Still, VOD ad insertion is the first meaningful new advertising technology the cable industry has introduced in years, Mr. Amin said. So it’s a good starting point for developing VOD advertising into a broader market.

“It’s the first nationally deployed dynamic ad insertion play where a major operator will provide new advertising technology in VOD on a national scale,” he said. “It doesn’t matter that it’s a few networks [initially]. If it works for [those] networks, it can work for all the other networks too.”

Installing the basic plumbing to serve up ads in a highly targeted fashion can help VOD compete for ad dollars with broadband, where content providers have been migrating in droves in the past year, said Reggie Bradford, president of Tandberg Television.

“The endgame is sort of the Internet ad experience on television,” he said. “All of the promises that Google talks about in terms of the Internet tracking and one-to-one reporting and the perfect [return on investment] in terms of measurement is available in the cable environment.
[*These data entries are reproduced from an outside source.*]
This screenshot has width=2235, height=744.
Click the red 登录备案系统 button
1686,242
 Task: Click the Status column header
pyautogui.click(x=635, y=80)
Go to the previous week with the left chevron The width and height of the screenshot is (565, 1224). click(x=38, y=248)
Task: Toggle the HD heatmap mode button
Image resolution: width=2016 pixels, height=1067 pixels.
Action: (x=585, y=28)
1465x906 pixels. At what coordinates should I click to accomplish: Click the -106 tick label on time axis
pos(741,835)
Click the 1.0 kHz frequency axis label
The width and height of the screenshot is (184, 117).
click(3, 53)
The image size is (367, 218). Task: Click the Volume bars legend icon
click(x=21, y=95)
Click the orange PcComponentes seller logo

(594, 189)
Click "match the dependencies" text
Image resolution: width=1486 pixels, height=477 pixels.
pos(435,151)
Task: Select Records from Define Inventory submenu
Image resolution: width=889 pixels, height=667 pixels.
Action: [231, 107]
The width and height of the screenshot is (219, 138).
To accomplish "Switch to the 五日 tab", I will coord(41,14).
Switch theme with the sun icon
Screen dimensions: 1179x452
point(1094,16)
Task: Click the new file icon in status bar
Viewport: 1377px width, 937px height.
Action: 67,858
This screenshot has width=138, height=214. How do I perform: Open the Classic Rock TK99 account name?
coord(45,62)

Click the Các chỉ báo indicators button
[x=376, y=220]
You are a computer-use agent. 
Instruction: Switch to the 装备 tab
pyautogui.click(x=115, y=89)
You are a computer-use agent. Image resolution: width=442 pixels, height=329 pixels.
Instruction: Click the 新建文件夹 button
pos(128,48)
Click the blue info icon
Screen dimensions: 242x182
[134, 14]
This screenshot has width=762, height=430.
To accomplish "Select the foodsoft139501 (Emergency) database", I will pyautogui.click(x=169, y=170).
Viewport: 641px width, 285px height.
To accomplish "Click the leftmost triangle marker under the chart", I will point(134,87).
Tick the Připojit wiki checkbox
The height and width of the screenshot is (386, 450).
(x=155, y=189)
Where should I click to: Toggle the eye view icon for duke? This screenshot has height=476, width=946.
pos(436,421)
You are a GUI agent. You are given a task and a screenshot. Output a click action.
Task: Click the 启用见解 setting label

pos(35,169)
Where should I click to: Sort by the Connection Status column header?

It just needs to be deployed.”

Comcast said it’s open for business and is prepared to work with all programming suppliers so they can take advantage of the capability. But big national programmers-such as Turner Networks, Scripps Networks and Discovery Networks-are not participating yet in this early round of VOD ad insertion because the initial phase is about laying the groundwork with technology, Mr. Woidke said.

For VOD ad insertion to be viable long-term, additional cable operators, advertising agencies and national networks will need to play too. Time Warner, Charter, and Cox, for example, are in various stages of testing VOD ad insertion capabilities.

“We are looking at including VOD ad insertion as part of our overall active advertising plan, which we expect to unveil later this year,” said Joan Gillman, VP of interactive TV and advanced advertising for Time Warner Cable.

Cox is evaluating potential VOD vendor partners for a field trial in one of its markets later this year, said David Porter, director of new media for Cox Media. Like the Comcast approach, that field trial would involve testing the ad insertion functionality on a small scale before it’s rolled out to national programmers. “I want to test the functionality and not the business case,” he said.

That probably won’t happen in earnest until 2007, Mr. Porter said. Cox, for one, would need to introduce the functionality in about half of its VOD markets to be attractive to national networks.

VOD technology vendors SeaChange and C-Cor are testing dynamic ad insertion capability with partner Atlas On Demand, which provides a front end “dashboard” for advertising agencies to manage VOD campaigns. Market deployments are expected in mid-2006, said Scott Ferris, general manager for Atlas On Demand. “We are mostly getting through the technological hurdles,” he said.